- _Exercise task 1_:
Answer these questions about the text on Trump and reading:
(a) What does the text call Trump's only real skill?
(b) In what city, according to the claim the text cites, did thousands of Muslims celebrate September 11?
(c) Of whom does the text say books are the bane?

— Start of Extracted text —

Heer's claim took off from Trump's most recent bout of misspelling.
“Trump’s non-reading shapes him not just by content he misses out on,” Heer continued, “but also habits of mind habitual reading instills [such as] linear thinking and concentration which Trump, as non-reader, is deficient in.”
A person who reads is generally better able to judge the quality, sophistication and reliability of an argument, if even outside of her area of expertise. A person who does not read is often not only helpless in his purported area of expertise, but generally useless in many other fields too. (Trump’s only real skill is self-promotion that, unlike reading, requires no engagement with anything outside the self.)
It may well be that Trump is deliberately obfuscatory, and intentionally false. But it may also be that Trump, an intentional non-reader, faced with the onslaught of information that characterizes our modern age, lacks the ability to evaluate ideas, or issue any kind of informed judgment. As such, he falls back on his bias – what he prefers to be true, or what he lacks any mature ability to disprove.
Thousands and thousands of Muslims celebrated September 11 in Jersey City? It sounds like it could be true, and because he’s read many articles claiming it’s true, it should be true; he simply does not have the ability to tell us – or himself – it is not true. This is why it is easy for ideologues like Bannon to hijack his candidacy, and twist it to their own ends. It may even be that Trump does not descend to Islamophobia because he is convinced by it ideologically, nor does he wink at, nod in the direction of, or dog whistle to, anti-Semites, because he is deeply anti-Semitic.
He does these things because these biases accord with his crude worldview which, in many senses, has barely been affected by any education. Add in his fragile ego, his desperate narcissism, and his absurd sensitivity to any slight, joined to his almost embarrassing enthusiasm for those who praise him, no matter their moral deficiency, and we Muslims and Jews stand in the way of a tremendous opponent. A politician whose weakness is his strength. Woe to those of us, victims of his rhetoric, who overestimate him at our peril.
The challenge of Trump was evident in his early rise; few believed he was capable of winning, and therefore fewer still were prepared to confront his twitchy, erratic behavior. To call him a Twitter troll would be too generous. He’s probably closer to your Twitter feed, leaping from topic to topic with nauseating abruptness. The opposite of a book, which requires and produces sustained focus—with the product of another mind, another worldview. Books are the bane of solipsists.
His flightiness prevents his opponents from pursuing any long-term vision of their own; if even we are responding to him critically and powerfully, nevertheless we are still only responding to him, and not articulating what it is we want. That might be why Clinton failed.
It may be why the resistance fails.
Take that general truth and apply it to a more specific circumstance.
If Muslims and Jews should like to demonstrate solidarity against Trump, that is all well and good. But what are we fighting for? And in what ways shall we fight? If real ignorance is offensive, faked ignorance is pretentious at best, and suspicious at worst. We are right now in the middle of a minor golden age, a surprising conciliation between Muslims and Jews, standing up for each other, minorities under suspicion in vastly different ways. But how can a moment in time, a reaction to Trump, become an intended conviviencia?
Muslim-Jewish alliances grounded in temporary convenience or immediate and short-term horizons are likely to fall apart at the first moment of stress. What should happen to us, after all, if there is another war in Gaza or in Lebanon? Will our present compassion and concern for each other survive the onslaught?

— End of Extracted text —
— Start of Record list —

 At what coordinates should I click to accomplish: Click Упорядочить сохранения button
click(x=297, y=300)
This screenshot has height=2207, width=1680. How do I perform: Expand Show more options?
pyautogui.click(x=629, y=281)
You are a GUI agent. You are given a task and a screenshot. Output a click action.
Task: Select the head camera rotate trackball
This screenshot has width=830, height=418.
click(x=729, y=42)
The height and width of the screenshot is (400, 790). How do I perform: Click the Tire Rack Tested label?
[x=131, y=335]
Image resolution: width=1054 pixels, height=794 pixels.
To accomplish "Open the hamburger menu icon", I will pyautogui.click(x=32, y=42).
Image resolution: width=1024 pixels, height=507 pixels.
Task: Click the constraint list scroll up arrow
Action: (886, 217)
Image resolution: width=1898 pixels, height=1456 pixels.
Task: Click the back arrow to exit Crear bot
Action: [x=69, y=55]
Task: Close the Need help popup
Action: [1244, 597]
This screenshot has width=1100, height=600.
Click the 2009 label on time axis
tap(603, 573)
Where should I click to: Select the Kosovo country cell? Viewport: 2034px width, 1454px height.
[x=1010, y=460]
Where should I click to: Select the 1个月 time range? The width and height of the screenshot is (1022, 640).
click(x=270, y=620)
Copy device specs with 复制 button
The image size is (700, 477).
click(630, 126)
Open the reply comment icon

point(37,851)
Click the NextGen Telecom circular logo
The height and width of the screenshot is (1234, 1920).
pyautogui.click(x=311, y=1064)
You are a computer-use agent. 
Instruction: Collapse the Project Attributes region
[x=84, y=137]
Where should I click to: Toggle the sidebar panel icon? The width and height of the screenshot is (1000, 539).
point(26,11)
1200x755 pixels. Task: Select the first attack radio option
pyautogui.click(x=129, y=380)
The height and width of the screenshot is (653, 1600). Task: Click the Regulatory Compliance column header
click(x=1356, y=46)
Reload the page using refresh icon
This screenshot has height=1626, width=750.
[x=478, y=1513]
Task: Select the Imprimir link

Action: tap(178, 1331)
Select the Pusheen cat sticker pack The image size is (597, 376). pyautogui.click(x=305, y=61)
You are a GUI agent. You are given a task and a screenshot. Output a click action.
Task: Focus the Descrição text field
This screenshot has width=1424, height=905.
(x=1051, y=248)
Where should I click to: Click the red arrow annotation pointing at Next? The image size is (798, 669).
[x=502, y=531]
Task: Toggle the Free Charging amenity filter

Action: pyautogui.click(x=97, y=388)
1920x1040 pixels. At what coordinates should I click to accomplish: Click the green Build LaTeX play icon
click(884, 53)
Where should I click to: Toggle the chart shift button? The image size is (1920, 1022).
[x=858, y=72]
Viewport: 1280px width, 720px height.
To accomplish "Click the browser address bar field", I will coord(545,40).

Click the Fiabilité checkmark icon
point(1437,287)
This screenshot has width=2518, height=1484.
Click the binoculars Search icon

— End of Record list —

- _Exercise task 2_:
Can you output these entries without changing a character, starting at the line that contains "Click the Fiabilité checkmark icon" and continuing through the last line of the entries?

- _Exercise answer 1_:
(a) Self-promotion.
(b) Jersey City.
(c) Solipsists.

- _Exercise answer 2_:
Click the Fiabilité checkmark icon
point(1437,287)
This screenshot has width=2518, height=1484.
Click the binoculars Search icon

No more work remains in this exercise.